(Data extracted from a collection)
:::::
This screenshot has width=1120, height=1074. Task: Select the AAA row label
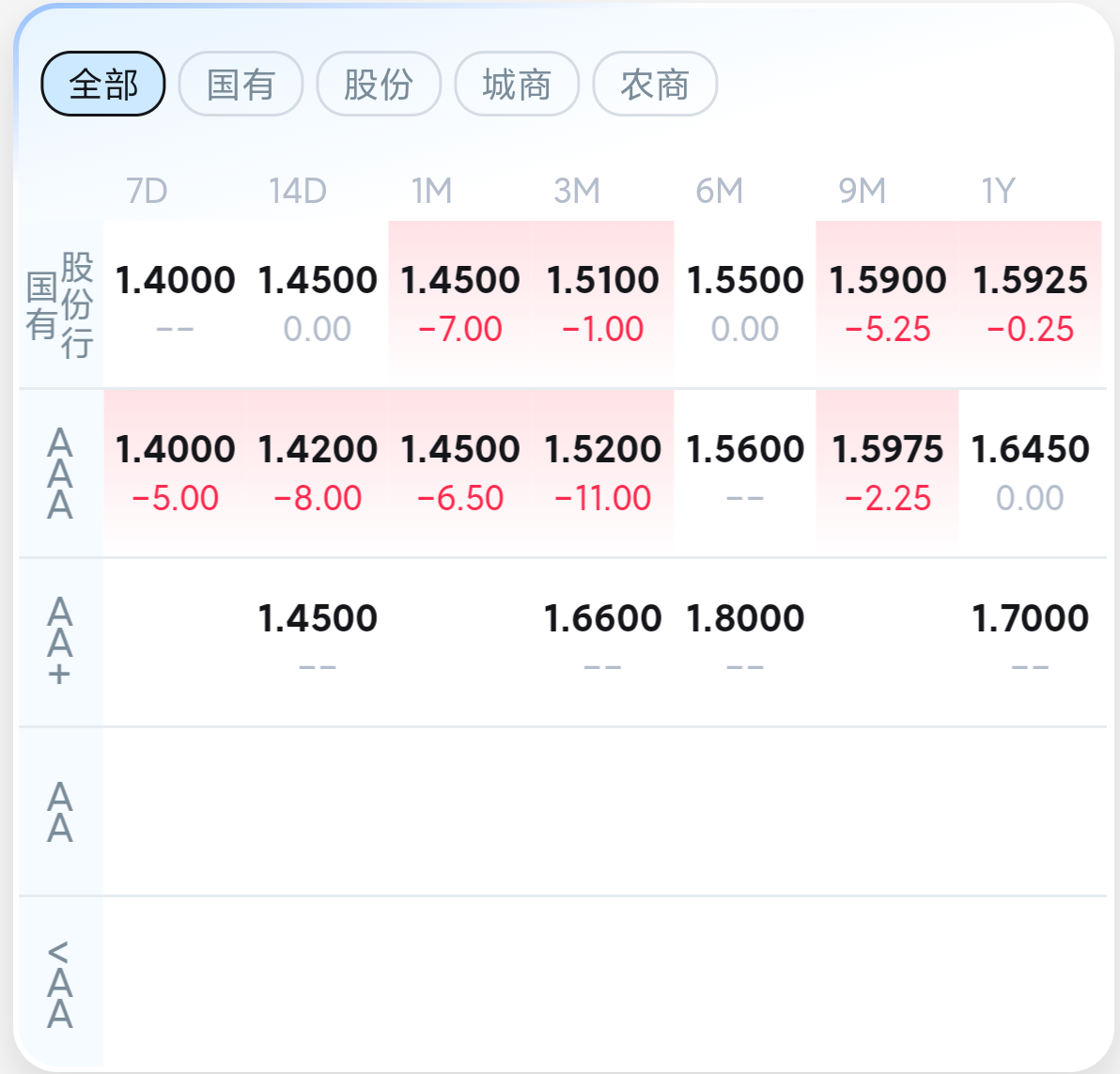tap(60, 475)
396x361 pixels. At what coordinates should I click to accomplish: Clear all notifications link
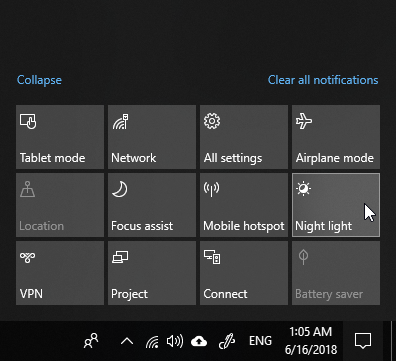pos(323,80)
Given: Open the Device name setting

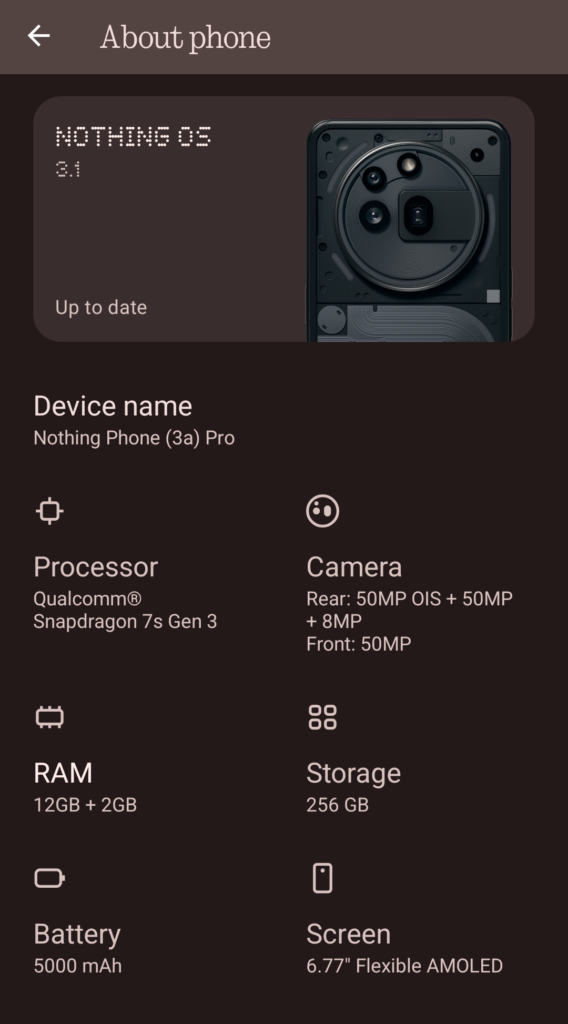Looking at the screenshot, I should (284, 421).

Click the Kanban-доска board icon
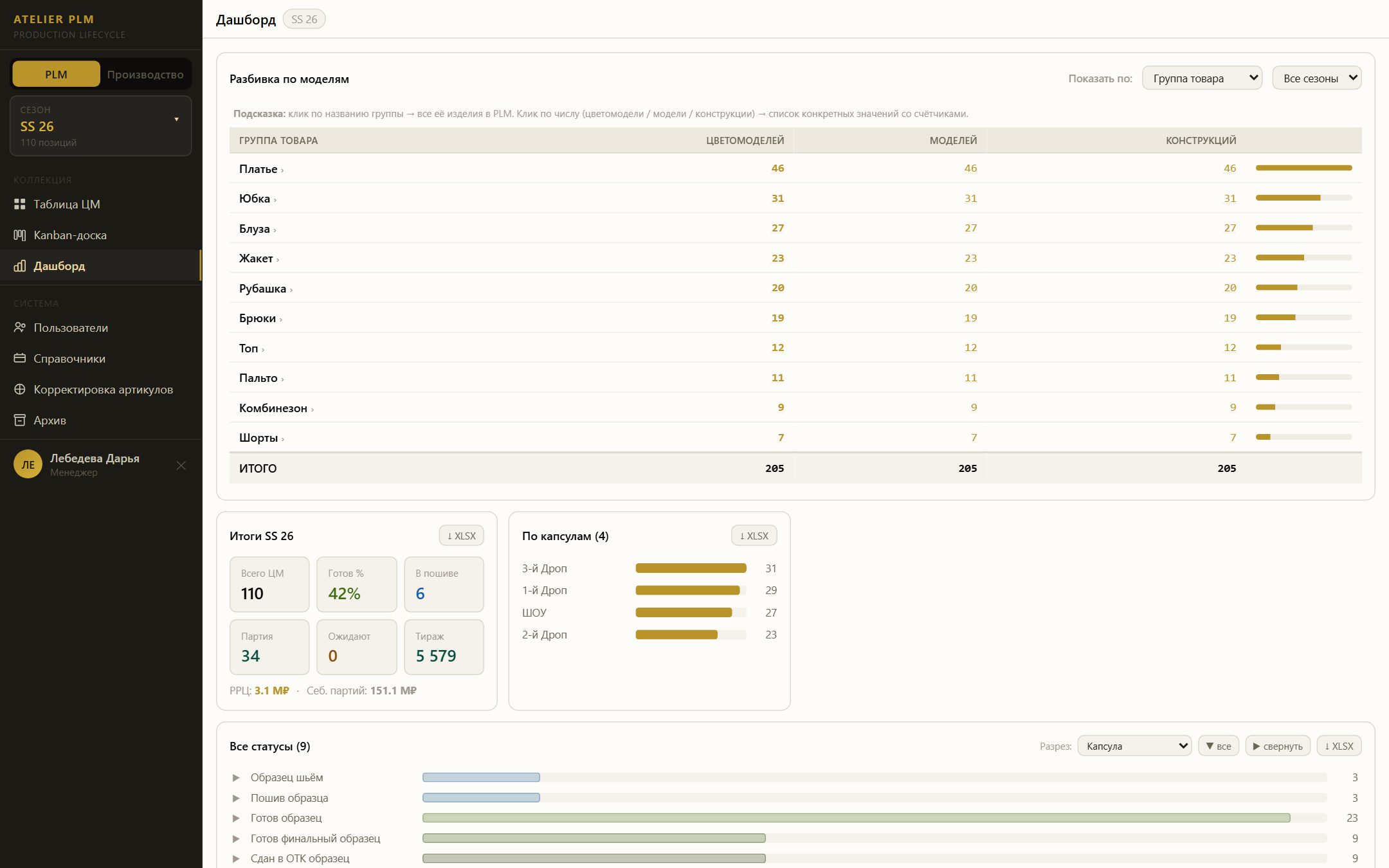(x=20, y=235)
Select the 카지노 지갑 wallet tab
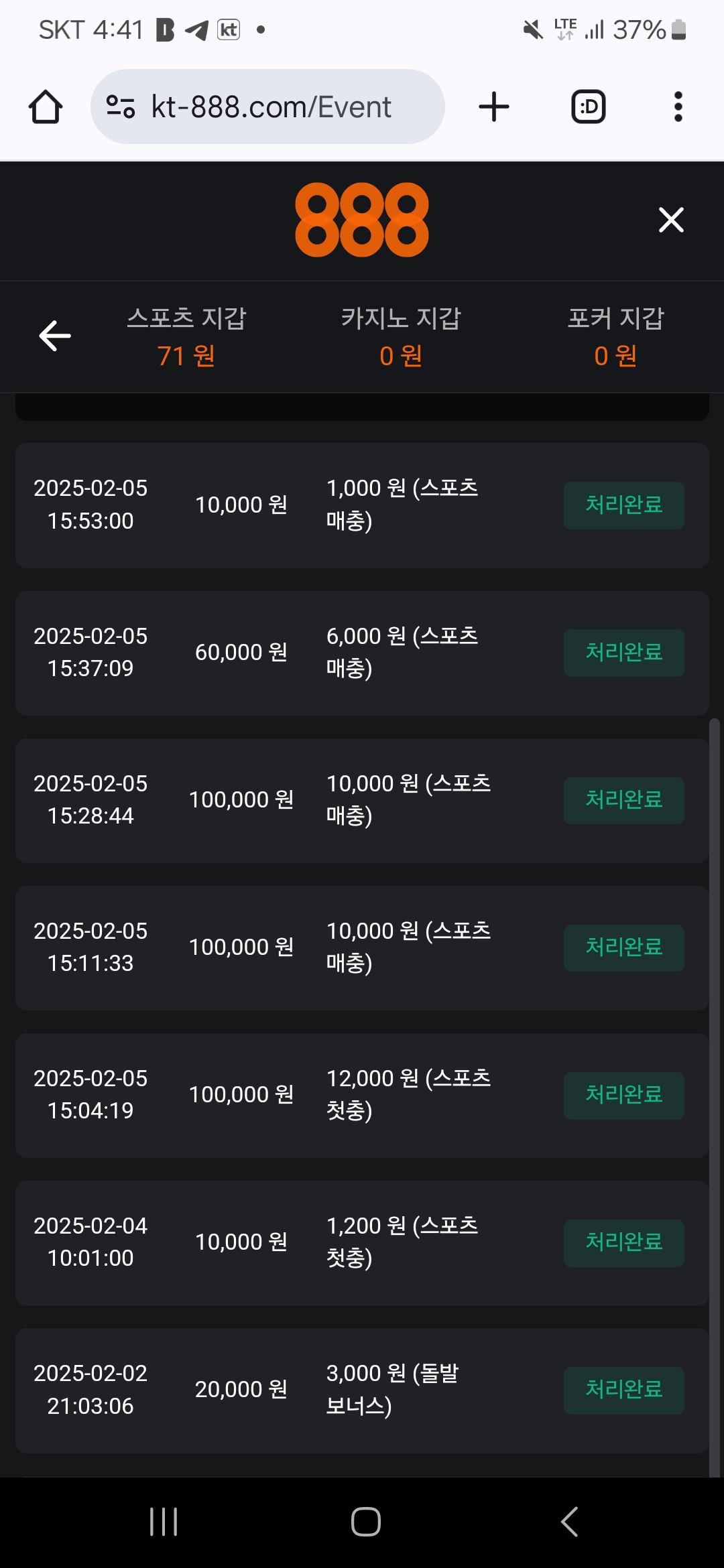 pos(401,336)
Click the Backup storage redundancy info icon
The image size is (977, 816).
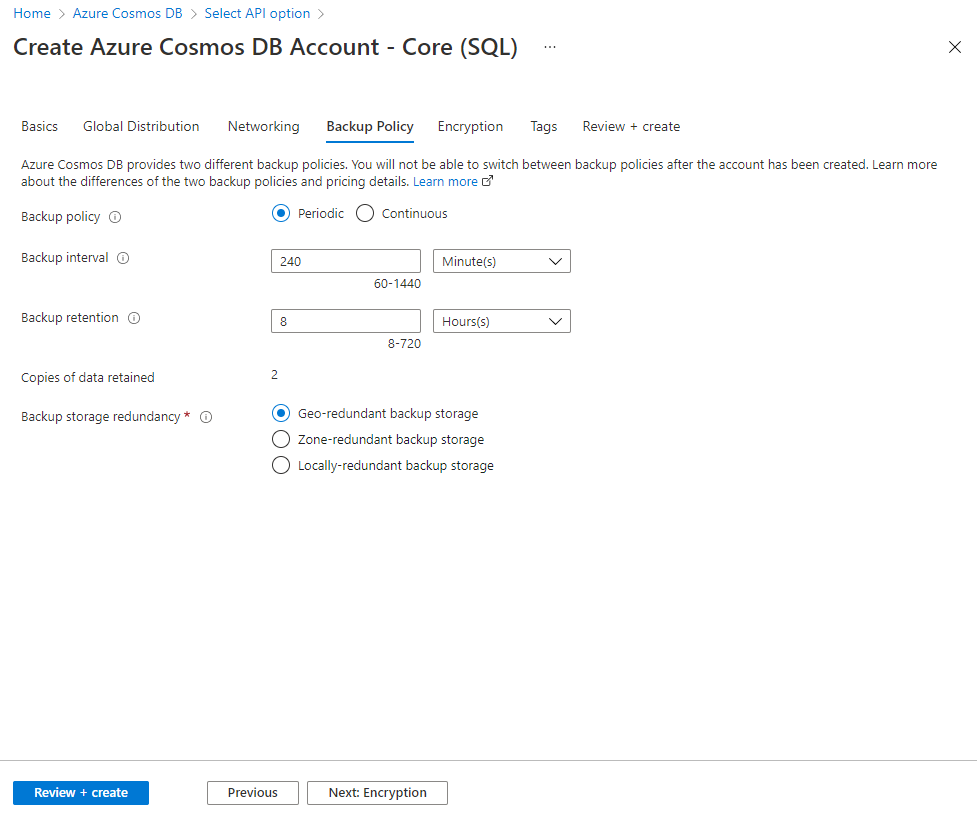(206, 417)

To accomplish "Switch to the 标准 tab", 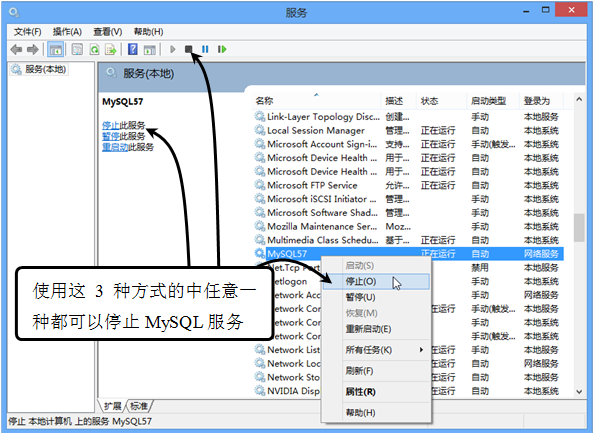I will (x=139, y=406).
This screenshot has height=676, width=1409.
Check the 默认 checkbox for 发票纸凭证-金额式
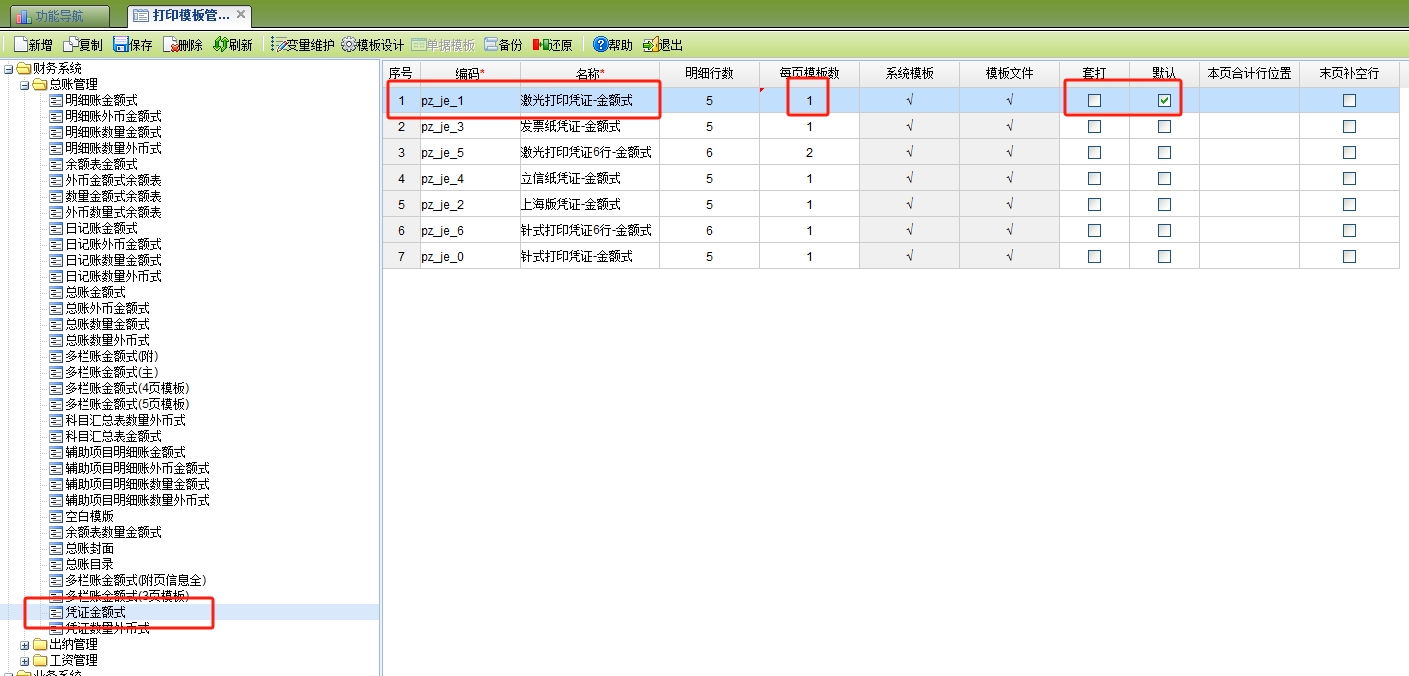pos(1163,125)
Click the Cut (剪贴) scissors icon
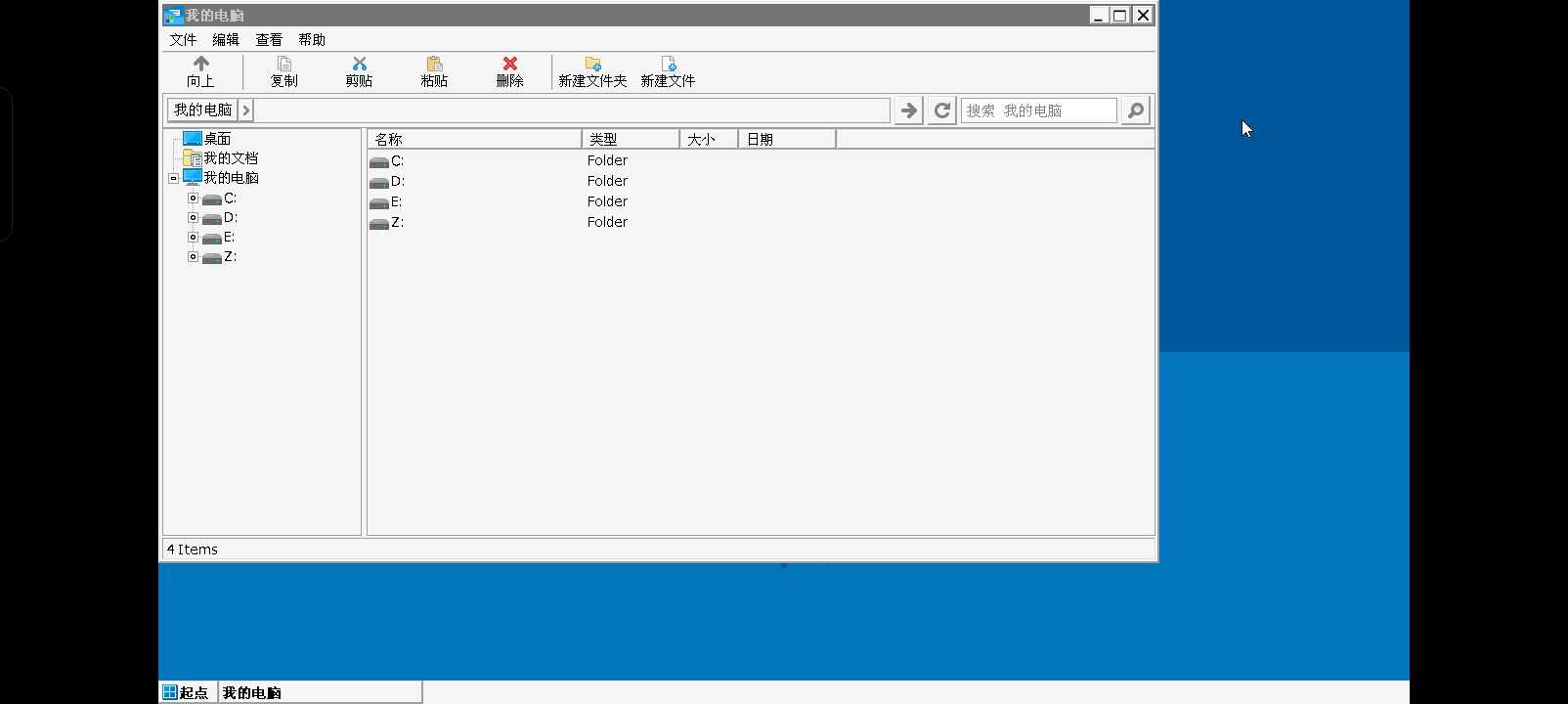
:::::
Write out the line that contains "Check the 默认 checkbox for 发票纸凭证-金额式" and every line after it to the end of the data, exactly as they stand. Omit the pictures.

**Task result**.
Check the 默认 checkbox for 发票纸凭证-金额式
pos(1163,125)
Click the Cut (剪贴) scissors icon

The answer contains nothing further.